第一夜

 これは、今も続いている話。




「徹。準備できたか?」


「はい!お願いします」




 俺、石子徹いわこ とおるはそう言うとバイト先へ向けて送迎をしている先輩の車に乗った。




「今日初めてだっけ?」


「そうなんですよ。なんだか、夜に働くなんて緊張しますね」


「まあ、すぐ慣れるよ。あ、タバコいる?」


「いえ…まだ吸えないので」


「あ、そっかそっか。ま、吸いたくなったら言ってよ。いつでもあげるよ~」


「……ありがとう、ございます」




 大学近辺に住んでいる俺は、隣市のコンビニの夜勤をバイトに選んだ。選んだ理由としては、俺自身が部活やサークルの掛け持ちで昼や夕方は暇がないこと。


さらに、夜勤を経験してみたかったという理由である。周りからは変わっていると言われたが、自分もそう思う。


 隣市では夜勤バイトや学生バイトを多く募集している。理由としては、その市に若者が少なく、大学がある所から人を呼んでこなければならなかったからだ。


 バイト先までは約30分かかる。田舎であり、道も暗く交通の便が悪いため住むなら車必須の場所である。




「着いたよ。さあ行こうか」


「はい!」




 夕勤で入っていた人達に挨拶をし、バックヤードへと入っていく。バックヤードの入り口は、トイレのすぐ横だった。


 そこからバックヤードに入り、オーナーさんとの二者面談が始まる。


 履歴書を渡し、一通りの質問をされ、その時間は過ぎていく。




「うん、とりあえずオッケーだ。今日中にはレジ打てるようにしてもらうからね」


「はい!よろしくお願いします」




 バイトの時間は固定で、0~9時。深夜の納品、陳列棚のフェイスアップ、時間指定シール等、多くのことを深夜に詰め込まれた。

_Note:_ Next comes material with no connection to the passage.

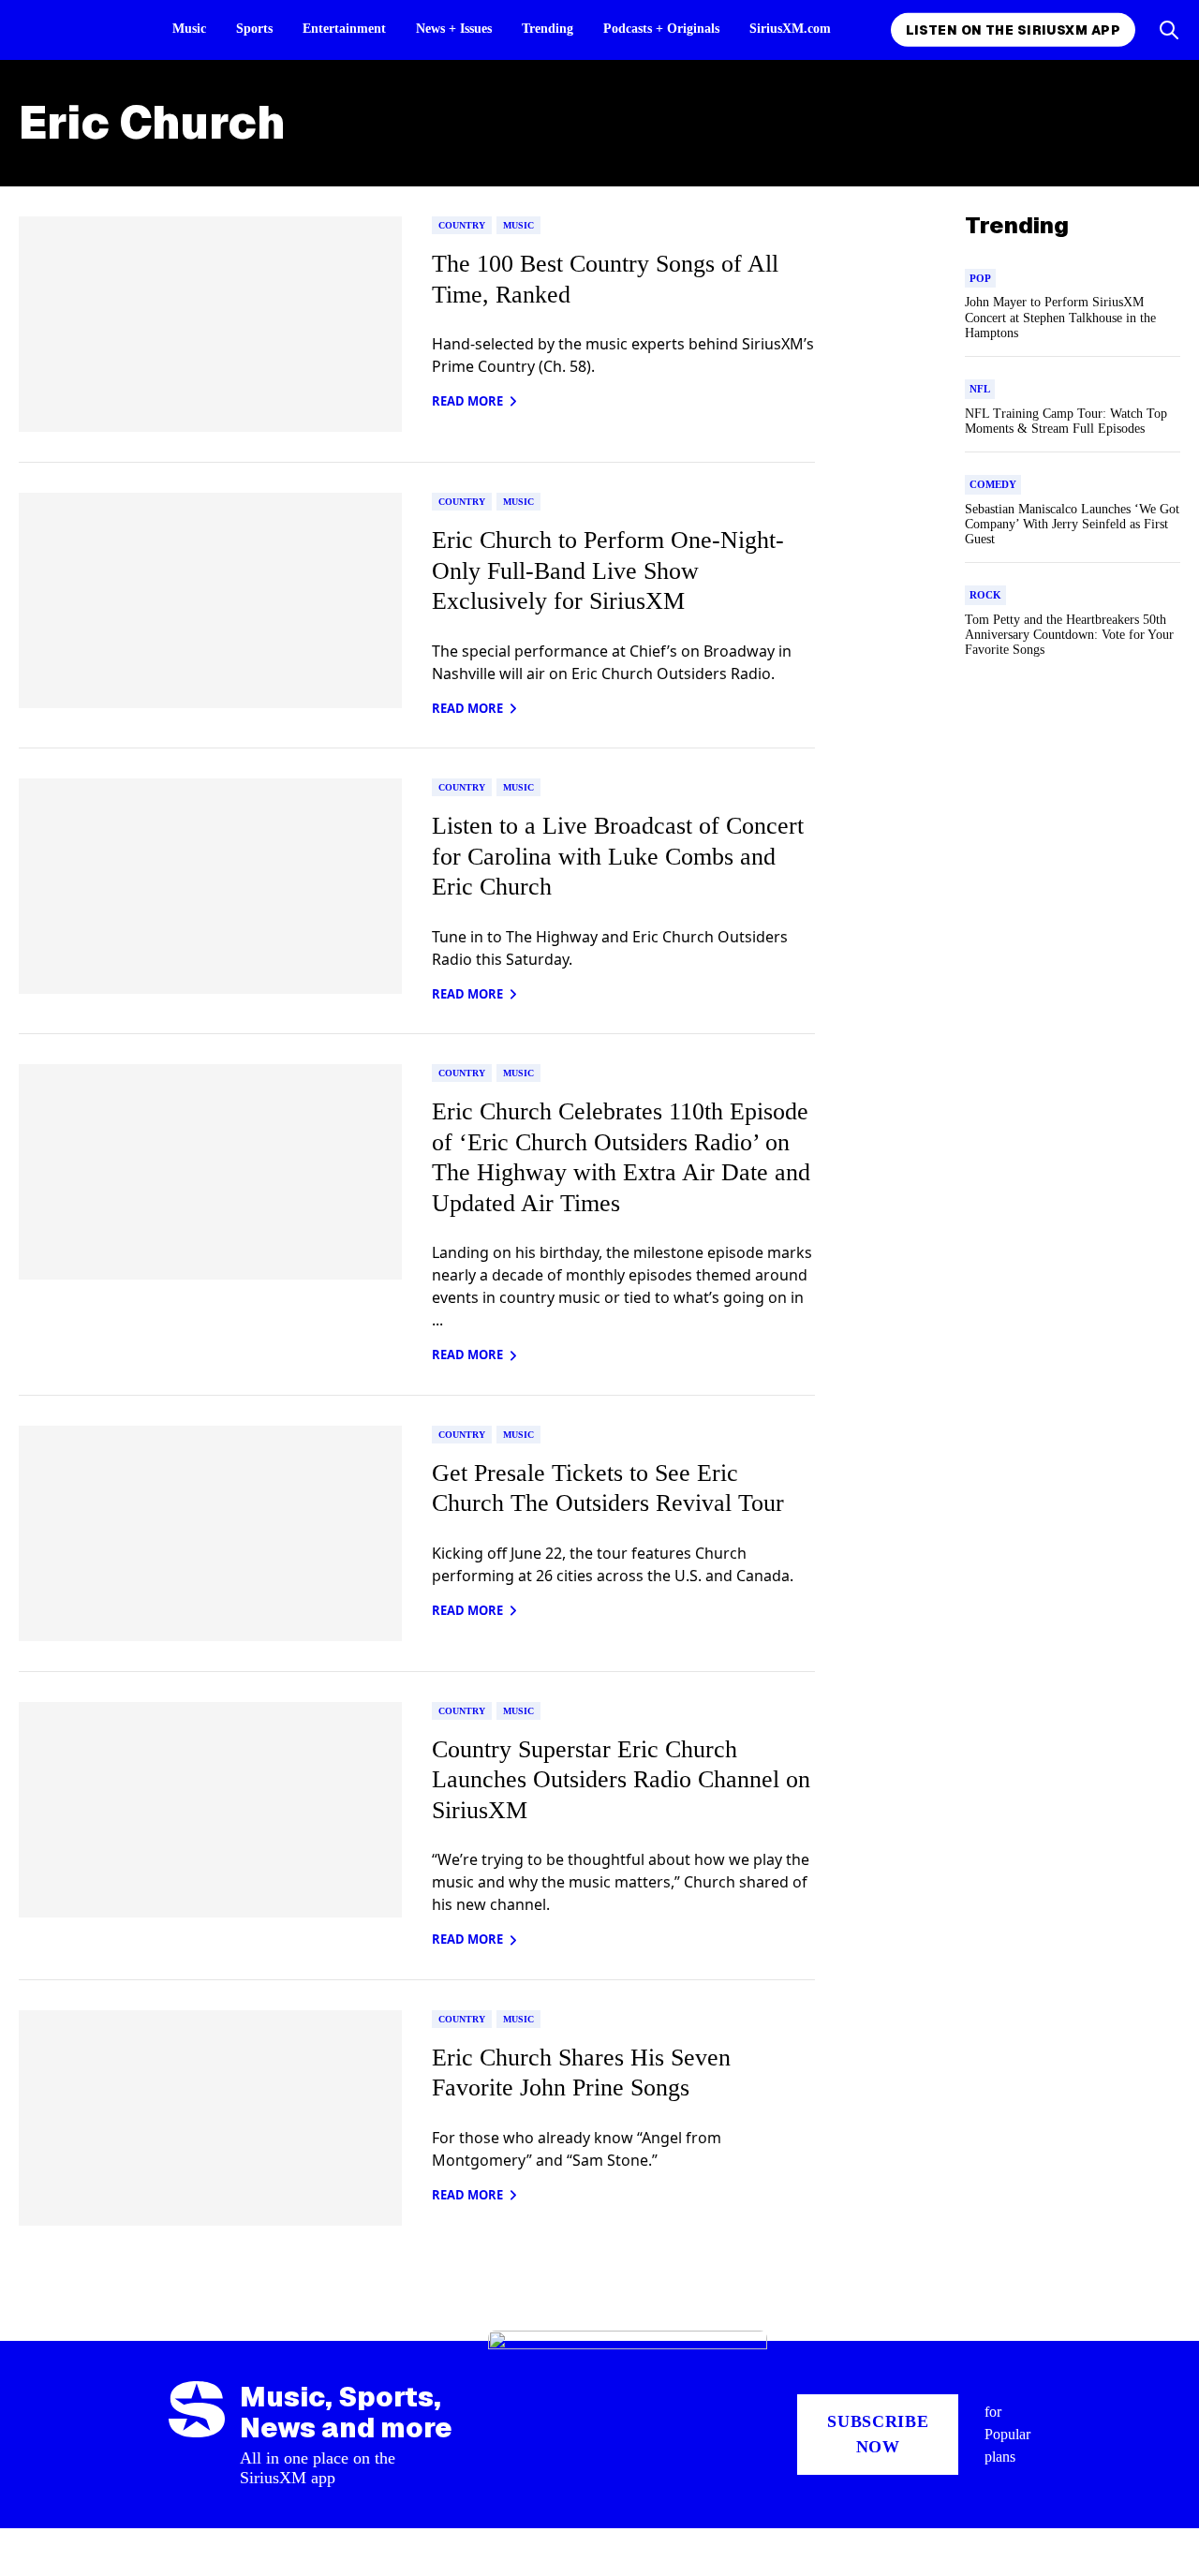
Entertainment (344, 29)
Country (461, 225)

 そして、接客のための声出しが始まる。オーナーが大声で言ったことを、ひたすら大声で繰り返す。午前3時のことだ。


 それが一通り終わると、次はレジの打ち方と廃棄時間、フライヤー等のやり方を教わった。


 ここまでは、普通の新人研修である。






 違和感を覚えたのは、その後だ。





 一通りレジの説明が終わると、一旦休憩を貰った。


 その休憩中、俺はトイレに行くことにしたんだ。


 ずっと立ち続けて5時間程。もう足と膀胱が限界だった。


 急いでトイレに駆け込む。トイレの扉を閉める。ガチャン、と鍵の閉まる音がなり、俺は急いで便座に座った。

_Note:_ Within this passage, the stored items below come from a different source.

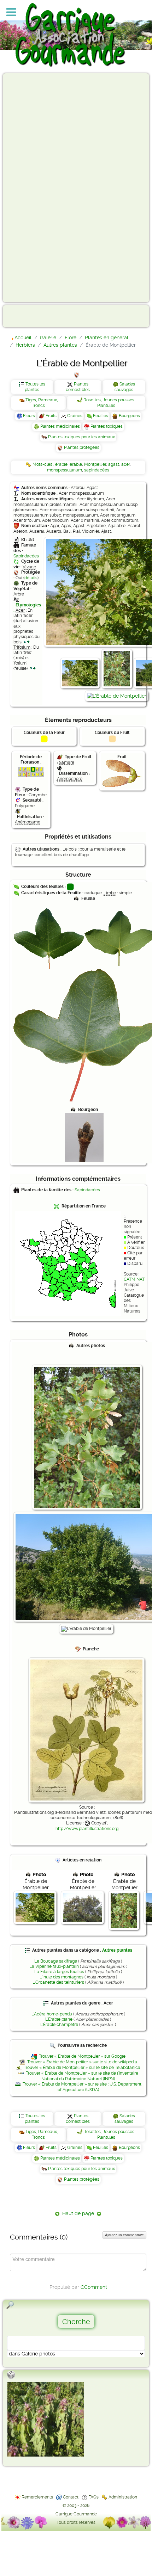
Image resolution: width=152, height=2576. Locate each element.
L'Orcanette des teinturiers (58, 1982)
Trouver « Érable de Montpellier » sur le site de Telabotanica (82, 2067)
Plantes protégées (81, 447)
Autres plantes (117, 1950)
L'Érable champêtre (59, 2024)
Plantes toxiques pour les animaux (81, 436)
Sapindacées (26, 556)
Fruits (51, 415)
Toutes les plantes (35, 387)
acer (125, 464)
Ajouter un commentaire (124, 2234)
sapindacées (96, 470)
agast (113, 464)
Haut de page (78, 2213)
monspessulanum (64, 470)
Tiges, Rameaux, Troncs (41, 402)
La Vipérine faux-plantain (54, 1966)
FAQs (93, 2497)
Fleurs (29, 415)
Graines (74, 415)
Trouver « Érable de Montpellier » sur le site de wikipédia (82, 2061)
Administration (123, 2497)
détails (30, 577)
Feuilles (100, 415)
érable (61, 464)
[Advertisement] (34, 187)
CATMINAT (134, 1279)
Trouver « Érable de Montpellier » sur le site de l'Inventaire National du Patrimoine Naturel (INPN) (82, 2076)
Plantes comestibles (78, 387)
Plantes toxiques (106, 426)
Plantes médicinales (60, 426)
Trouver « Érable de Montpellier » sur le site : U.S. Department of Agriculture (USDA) (82, 2087)
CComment (94, 2287)
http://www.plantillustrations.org (86, 1828)
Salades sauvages (125, 387)
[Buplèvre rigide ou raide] (45, 2419)
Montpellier (95, 464)
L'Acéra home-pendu (51, 2014)
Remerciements (37, 2497)
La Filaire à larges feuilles (59, 1971)
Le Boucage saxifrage (55, 1961)
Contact (70, 2497)
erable (76, 464)
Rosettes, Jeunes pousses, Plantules (109, 402)
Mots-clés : (44, 464)
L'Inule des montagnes (61, 1977)
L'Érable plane (58, 2019)
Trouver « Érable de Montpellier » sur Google (82, 2056)
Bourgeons (129, 415)
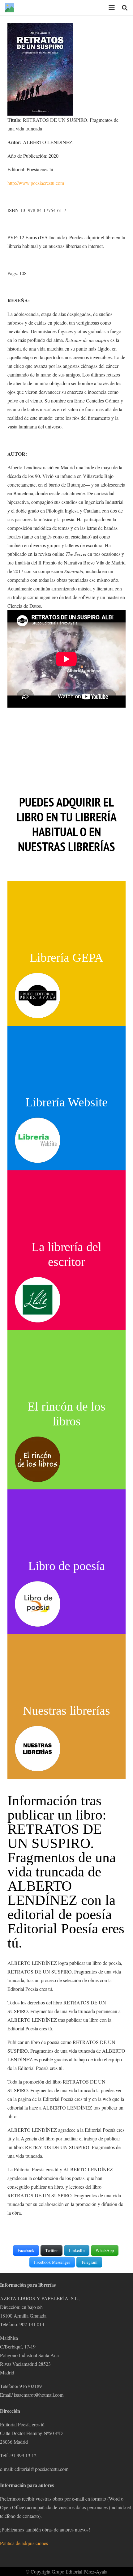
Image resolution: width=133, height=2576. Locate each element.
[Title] (9, 7)
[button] (112, 8)
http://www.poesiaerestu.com (35, 183)
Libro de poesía (66, 1566)
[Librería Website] (37, 1140)
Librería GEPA (66, 957)
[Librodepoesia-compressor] (37, 1604)
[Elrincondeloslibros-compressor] (37, 1459)
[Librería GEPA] (37, 995)
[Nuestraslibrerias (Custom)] (37, 1748)
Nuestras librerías (66, 1711)
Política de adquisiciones (24, 2543)
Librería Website (66, 1102)
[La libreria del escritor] (37, 1299)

 膀胱から力が抜け、安堵の表情を浮かべた、次の瞬間ーー





 誰かに、見られている。





 下に向いていた頭を、急いで上げる。


 誰も居ない。


 なのにーー


 まるで、誰かに見られているような……そこに人が居て、こちらを凝視されているような感覚が、俺にはあった。




「……」




 身震いがし、俺は急いでトイレから出た。


 トイレから出た後も、こちらを見られているような感覚に襲われた。


 その日それ以降は、そんな感覚もなく無事一日目が終了した。